2025-11-11T07:31:09.386834

Open the Oyster: Empirical Evaluation and Improvement of Code Reasoning Confidence in LLMs

Wang, Hu, Chen et al.
With the widespread application of large language models (LLMs) in the field of code intelligence, increasing attention has been paid to the reliability and controllability of their outputs in code reasoning tasks. Confidence estimation serves as an effective and convenient approach for evaluating these aspects. This paper proposes a confidence analysis and enhancement framework for LLMs tailored to code reasoning tasks. We conduct a comprehensive empirical study on the confidence reliability of mainstream LLMs across different tasks, and further evaluate the effectiveness of techniques such as prompt strategy optimisation and mathematical calibration (e.g., Platt Scaling) in improving confidence reliability. Our results show that DeepSeek-Reasoner achieves the best performance across various tasks, outperforming other models by up to $0.680$, $0.636$, and $13.652$ in terms of ECE, Brier Score, and Performance Score, respectively. The hybrid strategy combining the reassess prompt strategy and Platt Scaling achieves improvements of up to $0.541$, $0.628$, and $15.084$ over the original performance in the aforementioned three metrics. These results indicate that models with reasoning capabilities demonstrate superior confidence reliability, and that the hybrid strategy is the most effective in enhancing the confidence reliability of various models. Meanwhile, we elucidate the impact of different task complexities, model scales, and strategies on confidence performance, and highlight that the confidence of current LLMs in complex reasoning tasks still has considerable room for improvement. This study not only provides a research foundation and technical reference for the application of confidence in LLM-assisted software engineering, but also points the way for future optimisation and engineering deployment of confidence mechanisms.
academic

Open the Oyster: Empirical Evaluation and Improvement of Code Reasoning Confidence in LLMs

Basic Information

  • Paper ID: 2511.02197
  • Title: Open the Oyster: Empirical Evaluation and Improvement of Code Reasoning Confidence in LLMs
  • Authors: Shufan Wang, Xing Hu, Junkai Chen, Zhiyuan Pan, Xin Xia
  • Categories: cs.SE (Software Engineering), cs.AI (Artificial Intelligence)
  • Publication Date: November 4, 2025
  • Paper Link: https://arxiv.org/abs/2511.02197

Abstract

With the widespread application of Large Language Models (LLMs) in code intelligence, the reliability and controllability of their outputs in code reasoning tasks have attracted increasing attention. Confidence estimation serves as an effective and convenient method for evaluating these aspects and holds significant importance. This paper proposes a framework for analyzing and enhancing LLM confidence in code reasoning tasks. The research conducts a comprehensive empirical study on the confidence reliability of mainstream LLMs across different tasks and further evaluates the effectiveness of techniques such as prompt strategy optimization and mathematical calibration (e.g., Platt Scaling) in improving confidence reliability.

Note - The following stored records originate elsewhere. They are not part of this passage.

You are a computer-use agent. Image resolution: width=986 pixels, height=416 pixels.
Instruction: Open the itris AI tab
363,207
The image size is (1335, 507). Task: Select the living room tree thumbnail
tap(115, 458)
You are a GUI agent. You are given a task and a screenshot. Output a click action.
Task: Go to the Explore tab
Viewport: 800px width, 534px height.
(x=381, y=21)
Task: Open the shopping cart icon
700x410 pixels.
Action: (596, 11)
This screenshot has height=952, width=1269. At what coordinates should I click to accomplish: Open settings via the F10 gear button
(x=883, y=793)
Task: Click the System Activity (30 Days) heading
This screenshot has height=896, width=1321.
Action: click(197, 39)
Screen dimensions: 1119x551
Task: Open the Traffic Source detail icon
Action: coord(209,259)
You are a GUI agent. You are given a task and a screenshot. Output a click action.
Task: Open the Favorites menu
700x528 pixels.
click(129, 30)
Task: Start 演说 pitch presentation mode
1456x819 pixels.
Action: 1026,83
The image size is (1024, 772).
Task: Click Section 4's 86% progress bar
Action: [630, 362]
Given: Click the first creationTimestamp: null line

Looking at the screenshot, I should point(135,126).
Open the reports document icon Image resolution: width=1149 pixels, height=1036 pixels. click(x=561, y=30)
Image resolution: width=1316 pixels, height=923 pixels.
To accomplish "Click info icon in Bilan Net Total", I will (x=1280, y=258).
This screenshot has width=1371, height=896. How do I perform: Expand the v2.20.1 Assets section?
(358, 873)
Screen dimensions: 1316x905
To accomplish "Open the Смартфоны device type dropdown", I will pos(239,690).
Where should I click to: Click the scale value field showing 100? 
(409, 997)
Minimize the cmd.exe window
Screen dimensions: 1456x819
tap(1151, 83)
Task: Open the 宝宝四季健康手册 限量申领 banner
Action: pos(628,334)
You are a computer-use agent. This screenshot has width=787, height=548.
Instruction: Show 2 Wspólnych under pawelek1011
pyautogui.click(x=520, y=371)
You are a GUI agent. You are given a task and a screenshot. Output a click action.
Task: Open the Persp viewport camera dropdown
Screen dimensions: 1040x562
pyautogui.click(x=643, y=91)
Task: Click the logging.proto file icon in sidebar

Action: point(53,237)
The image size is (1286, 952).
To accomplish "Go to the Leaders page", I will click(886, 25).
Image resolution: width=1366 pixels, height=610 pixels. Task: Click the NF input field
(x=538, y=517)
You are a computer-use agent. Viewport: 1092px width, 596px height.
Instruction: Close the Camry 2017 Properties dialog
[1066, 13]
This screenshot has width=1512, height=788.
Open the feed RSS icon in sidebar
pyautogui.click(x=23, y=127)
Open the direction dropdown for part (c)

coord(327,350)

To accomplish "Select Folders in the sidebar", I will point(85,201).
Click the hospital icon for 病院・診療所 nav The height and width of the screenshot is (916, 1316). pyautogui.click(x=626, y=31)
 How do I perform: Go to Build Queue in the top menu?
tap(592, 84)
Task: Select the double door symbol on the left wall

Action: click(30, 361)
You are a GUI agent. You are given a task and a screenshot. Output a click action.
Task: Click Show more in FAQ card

Research Background and Motivation

Problem Definition

This research primarily addresses the confidence reliability problem of LLMs in code reasoning tasks, specifically including:

  1. Confidence Calibration Problem: Current LLMs may exhibit overconfidence or underconfidence in code reasoning
  2. Trustworthiness Assessment Difficulty: Developers struggle to determine the credibility of model outputs, affecting decision-making
  3. Systematic Bias: Significant variations exist in confidence performance across different models and tasks

Research Significance

  1. Practical Value: In software engineering practice, developers need to understand the trustworthiness of model outputs to make informed decisions
  2. Safety Considerations: Incorrect high-confidence predictions may lead to serious software defects
  3. Efficiency Enhancement: Reliable confidence estimation can help developers optimize verification processes

Limitations of Existing Methods

  1. Research Scarcity: Systematic research on confidence reliability for code reasoning tasks is relatively sparse
  2. Insufficient Evaluation: Most existing work relies on objective metrics such as accuracy, overlooking quantification of model self-awareness
  3. Limited Improvement Techniques: Lack of effective technical means to enhance LLM confidence reliability in code reasoning

Core Contributions

  1. Systematic Analysis Framework: Constructs a confidence reliability analysis framework for code reasoning tasks and conducts comprehensive quantitative empirical research
  2. Evaluation of Improvement Techniques: Systematically evaluates the effectiveness of prompt strategy optimization and mathematical calibration methods, revealing their applicability and limitations across different models and tasks
  3. In-depth Analysis of Influencing Factors: Provides deep analysis of confidence reliability's impact on practical software engineering applications and offers feasible recommendations for optimizing LLM confidence mechanisms and engineering deployment
  4. Empirical Findings: Discovers that models with reasoning capabilities demonstrate superior confidence reliability, and hybrid strategies are most effective in improving confidence reliability across various models

Methodology Details

Task Definition

Code reasoning tasks require models to infer code behavior through syntactic, semantic, and logical analysis without executing the program, including input-output behavior, runtime behavior, branch paths, or variable values.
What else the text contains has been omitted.